Valle Nevado is the big daddy, La Parva is the rich cousin and El Colorado is the little brother in hand-me-downs – that kind of funky, low-key resort where the lifts are slow and the skiers are generally recreational types who stick to groomed runs. But there are a lot of decent steeps here, and few know that El Colorado can be a gem on a powder day – its east face, in fact, usually receives the largest dumps in the Three Valleys area. I’ve been here on a weekday after a storm and felt like there were only ten other people on the mountain. The steep chutes that face Valle Nevado are especially good, with a nearly vertical T-bar lift that can be either fun or a butt-burner, depending on your perspective. During the early season when there is little coverage the wind can whip the west face until it’s totally bald, or turn snow into bulletproof conditions. The resort wraps around a cone-shaped mountain above treeline so you can pick a line anywhere you want – there are loads of off-piste runs here, and they have a snowpark.

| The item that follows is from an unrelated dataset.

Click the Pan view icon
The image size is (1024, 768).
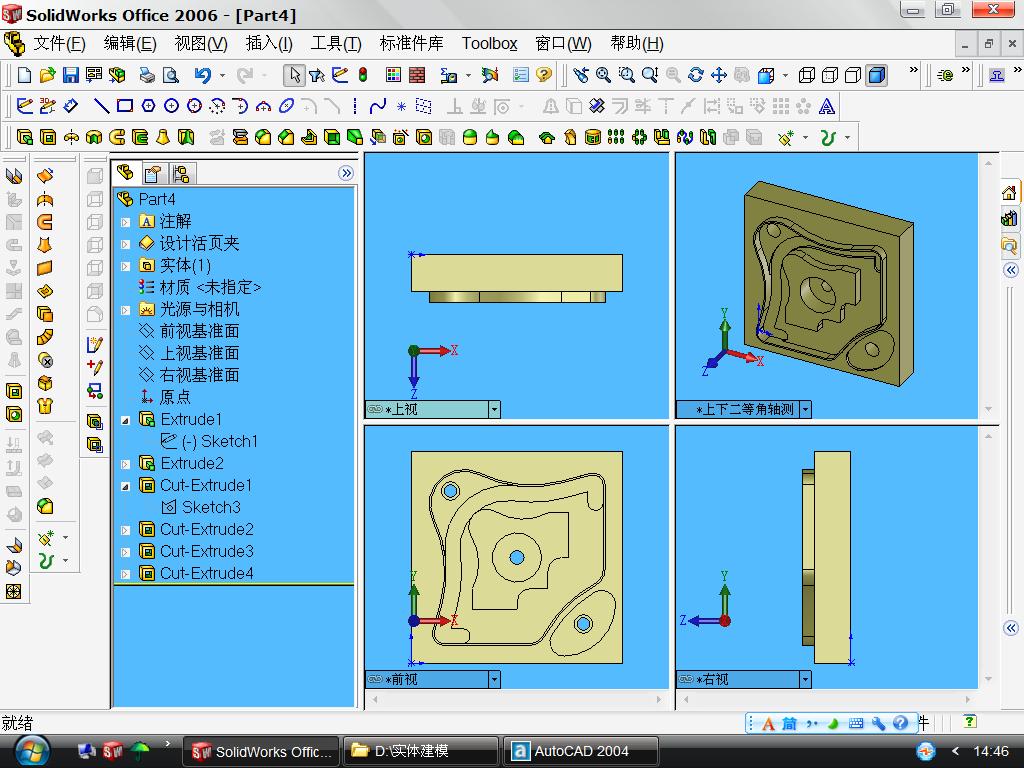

The best thing about this resort is that it is closest to Santiago, and that a small and ramshackle village called Farallones spreads out below and offers loads of economical lodging options, including a backpacker’s hostel, the Posada Farallones, and the resort’s own apartments, which I’ve stayed in and can vouch for as being much more comfortable than La Parva’s. There is a small “resort” also called Farallones that connects with El Colorado and is mostly beginner runs and a tubing center popular with nonskiers up from Santiago.
I’d say this is a good resort if you want a) a shorter stay than demanded by Valle Nevado or b) something cheaper on the lodging side. El Colorado sits smack dab between Valle and La Parva, so one day you ski El Colorado, the next buy an interconnect ticket and ski Valle, then the third day shuttle the 10 minutes over to La Parva and ski there.